> [WHAT IS BEING ASKED]:
Please reproduce the listing word for word, beginning with the line that contains "Click the Re 5% lime segment" and continuing through the end of the listing.

[Listing from a pointing dataset]
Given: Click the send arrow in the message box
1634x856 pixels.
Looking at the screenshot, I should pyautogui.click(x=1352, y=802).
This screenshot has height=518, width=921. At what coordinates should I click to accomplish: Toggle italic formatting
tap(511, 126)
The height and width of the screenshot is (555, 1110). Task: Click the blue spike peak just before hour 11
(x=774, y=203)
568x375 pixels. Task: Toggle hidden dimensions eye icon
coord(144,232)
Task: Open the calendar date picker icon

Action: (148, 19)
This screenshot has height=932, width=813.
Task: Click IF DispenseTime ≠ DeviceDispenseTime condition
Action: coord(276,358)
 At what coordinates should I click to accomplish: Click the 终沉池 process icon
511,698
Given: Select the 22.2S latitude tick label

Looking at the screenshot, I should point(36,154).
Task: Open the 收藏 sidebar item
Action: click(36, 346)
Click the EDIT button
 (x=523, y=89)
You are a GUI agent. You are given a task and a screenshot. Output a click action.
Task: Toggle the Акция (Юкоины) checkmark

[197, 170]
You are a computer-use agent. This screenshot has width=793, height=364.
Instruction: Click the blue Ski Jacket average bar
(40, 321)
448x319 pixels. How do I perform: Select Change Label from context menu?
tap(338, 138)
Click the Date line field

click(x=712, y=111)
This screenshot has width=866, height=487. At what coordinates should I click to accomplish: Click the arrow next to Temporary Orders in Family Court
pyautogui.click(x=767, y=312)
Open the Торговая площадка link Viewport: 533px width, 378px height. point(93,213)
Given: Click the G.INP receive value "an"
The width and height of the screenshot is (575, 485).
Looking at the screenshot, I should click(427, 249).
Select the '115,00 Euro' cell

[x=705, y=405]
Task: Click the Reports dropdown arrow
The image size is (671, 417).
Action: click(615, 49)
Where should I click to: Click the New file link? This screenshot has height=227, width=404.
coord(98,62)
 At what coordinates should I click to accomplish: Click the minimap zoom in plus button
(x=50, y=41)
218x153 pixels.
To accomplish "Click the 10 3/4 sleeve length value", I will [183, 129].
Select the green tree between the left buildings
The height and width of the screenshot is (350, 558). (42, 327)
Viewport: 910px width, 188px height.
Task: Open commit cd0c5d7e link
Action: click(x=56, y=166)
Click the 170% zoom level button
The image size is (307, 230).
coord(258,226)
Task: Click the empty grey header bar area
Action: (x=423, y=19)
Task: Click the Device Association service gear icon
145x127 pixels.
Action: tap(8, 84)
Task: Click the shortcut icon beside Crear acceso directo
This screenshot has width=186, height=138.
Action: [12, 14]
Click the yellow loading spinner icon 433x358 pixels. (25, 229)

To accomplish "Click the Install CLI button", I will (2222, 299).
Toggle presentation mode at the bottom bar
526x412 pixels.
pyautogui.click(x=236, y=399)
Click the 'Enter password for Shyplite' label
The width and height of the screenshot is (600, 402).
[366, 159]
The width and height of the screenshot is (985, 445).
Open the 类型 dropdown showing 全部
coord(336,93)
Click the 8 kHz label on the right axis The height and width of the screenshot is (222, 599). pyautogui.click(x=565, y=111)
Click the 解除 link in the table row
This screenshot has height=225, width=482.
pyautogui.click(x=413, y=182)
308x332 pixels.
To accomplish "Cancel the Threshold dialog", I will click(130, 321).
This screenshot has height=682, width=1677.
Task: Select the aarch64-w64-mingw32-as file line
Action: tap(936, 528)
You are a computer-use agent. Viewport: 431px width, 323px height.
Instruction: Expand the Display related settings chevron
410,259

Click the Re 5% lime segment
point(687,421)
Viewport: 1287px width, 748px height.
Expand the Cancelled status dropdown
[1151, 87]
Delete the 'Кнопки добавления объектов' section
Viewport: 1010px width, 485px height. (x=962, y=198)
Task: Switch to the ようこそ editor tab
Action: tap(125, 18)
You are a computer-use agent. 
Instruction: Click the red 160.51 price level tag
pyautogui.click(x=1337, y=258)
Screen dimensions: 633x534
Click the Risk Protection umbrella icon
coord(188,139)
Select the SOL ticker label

> [WRITTEN ANSWER]:
Click the Re 5% lime segment
point(687,421)
Viewport: 1287px width, 748px height.
Expand the Cancelled status dropdown
[1151, 87]
Delete the 'Кнопки добавления объектов' section
Viewport: 1010px width, 485px height. (x=962, y=198)
Task: Switch to the ようこそ editor tab
Action: tap(125, 18)
You are a computer-use agent. 
Instruction: Click the red 160.51 price level tag
pyautogui.click(x=1337, y=258)
Screen dimensions: 633x534
Click the Risk Protection umbrella icon
coord(188,139)
Select the SOL ticker label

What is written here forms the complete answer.